DESCRIPTORS: Internet; Data collection; Research; Questionnaires; Spinal dysraphism


Este estudio describe el uso de un cuestionario online y su divulgación virtual como una estrategia de recolección de datos. El instrumento online fue desarrollado utilizando una plataforma virtual, creando un link que se publicó en ambientes virtuales. Participaron 100 alemanes con Espina Bífida. 149 personas tuvieron acceso al link, 83 oriundos de foros virtuales, 27 de correos electrónicos, 26 de redes sociales, 10 provenientes de la asociación alemana de espina bífida y 3 del website de la universidad. Con el 55,7% de los participantes, el medio de divulgación más ágil para la captura fue el foro virtual. Se sugiere que este método sea utilizado para investigaciones futuras que involucren varios países, esto debido a la velocidad, la economía, el buen uso de respuestas y por permitir a superar la barrera del idioma. Se requieren políticas públicas que apoyen el acceso de las personas a Internet, para que estos estudios se realicen con éxito.

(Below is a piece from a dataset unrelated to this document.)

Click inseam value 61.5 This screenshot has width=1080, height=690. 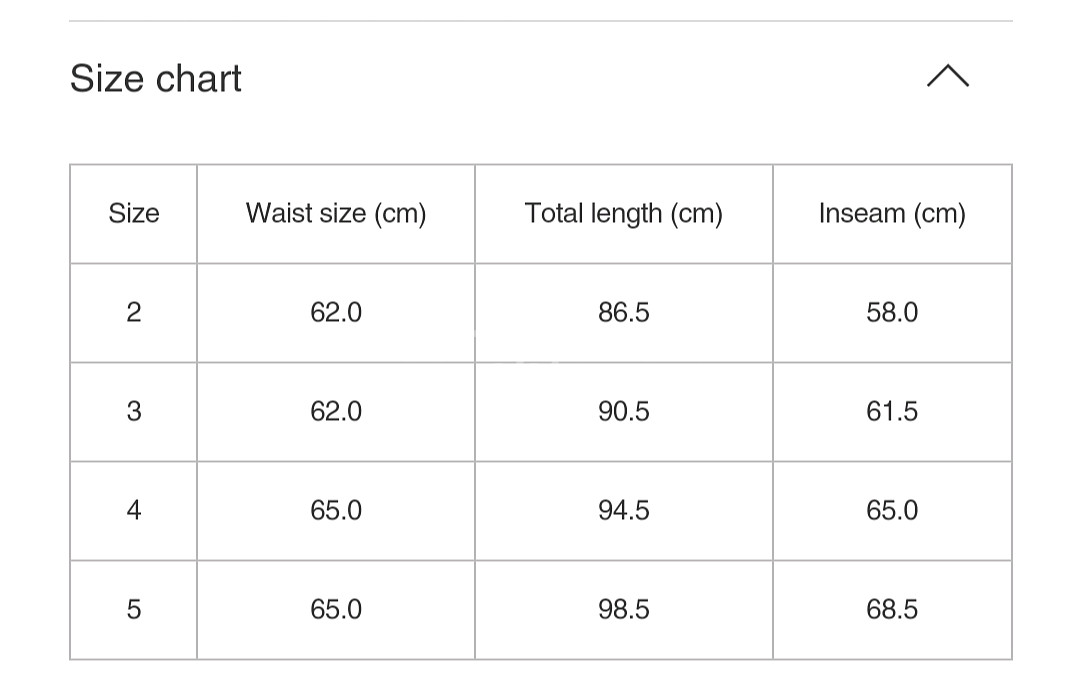pos(892,411)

DESCRIPTORES: Internet; Recolección de datos; Investigación; Cuestionarios; Disrafia espinal


Este estudo teve como objetivo descrever o uso de questionário online e sua divulgação virtual como estratégia de coleta de dados na Alemanha. O questionário online foi elaborado com uma plataforma virtual, criando um link que foi divulgado em ambientes virtuais. Participaram 100 indivíduos alemães com Espinha Bífida; 149 pessoas visitaram o link, dessas 83 oriundas de fóruns virtuais, 27 e-mails, 26 redes sociais, dez do site da associação da espinha bífida alemã e três do site da universidade. Com 55,7% dos participantes, o meio de divulgação mais ágil para captação foi o fórum virtual. Sugere-se que esse modo de coleta de dados seja utilizado para pesquisas futuras, envolvendo diversos países, devido à rapidez, economia, bom aproveitamento de respostas e por permitir ultrapassar a barreira linguística. Políticas públicas que apoiem o acesso da população à internet são necessárias, para que esses estudos sejam realizados com êxito.

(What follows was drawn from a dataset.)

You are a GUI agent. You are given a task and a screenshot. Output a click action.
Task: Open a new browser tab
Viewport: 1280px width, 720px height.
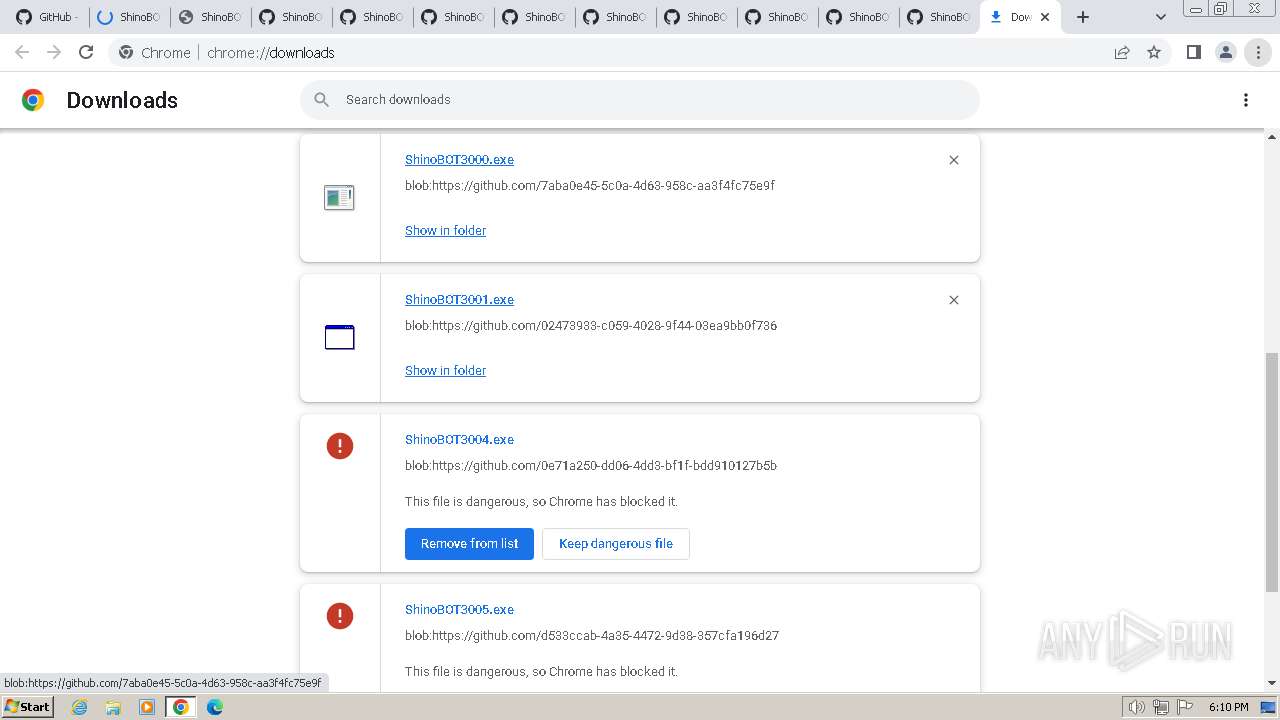[x=1083, y=17]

DESCRITORES: Internet; Coleta de dados; Pesquisa; Questionários; Disrafismo espinal


The description of the methodological procedures the researchers adopt is a relevant theme, as it reveals knowledge production strategies based on scientific evidence, and permits reflections on the facilities and frailties of each methodological strategy used in different contexts and regions. Systematic data collection plays a fundamental role for the quality and the length of scientific study, turning it into a theme of interest for the researchers.1

The traditional approaches to collect information from the research participants, such as face-to-face interviews, telephone and printed questionnaires, are not always able to generate rapid results with economically feasible costs. In addition, they do not follow the populations' technological and dynamic trend.2 One example are the participation rate in epidemiological studies, which gradually dropped over the last decades, with even clearer drops in recent years.3-4 The reasons suggested for the drop in the response rates include the general decrease in volunteering, higher demands for participation in research and the use of mobile phones.1,4

As a result of the growing internet access all over the world, studies that use the virtual environment are a current trend for the data collection and a preference of most research subjects.1,4-7 Although the youngest age groups maintain the highest internet use, the adherence of older people to this tool has increased in recent years.8

Thus, the use of the Internet as an auxiliary resource for information exchange and dissemination permits the improvement and agility of the research process. In addition, it allows the researcher rapid and precise contact with the study participants.9

In Germany, about 85% of the homes have Internet access. In Brazil, according to data from the Instituto Brasileiro de Opinião Pública e Estatística (IBOPE) Nielsen Online 2012, when considering all connection sites, including homes, work, schools and lan houses, the number of users in Brazil is 94.2%, corresponding to somewhat less than 50% of the Brazilian population.10 In view of these data and in the attempt to increase the use of and access to the Internet, in line with countries like Germany, the goal of the National Broadband Plan (PNBL) is to provide 88% of the Brazilian population with low-cost and high-speed Internet access in the near future.11

This increasing Internet use in all age ranges has encouraged researchers to develop virtual questionnaires as an alternative method to obtain answers in scientific research. The virtual environment flexibly and dynamically provides for the establishment of networks of people who share ideas and common experiences.12 The use of virtual tools also permits the dispersion of the information and the disclosure of nursing research, turning into a resource to promote and develop the profession.13 In that sense, the objective in this study was to describe the use of the online questionnaire and its virtual dissemination as a data collection strategy in a study Brazilian and German researchers undertook in Germany.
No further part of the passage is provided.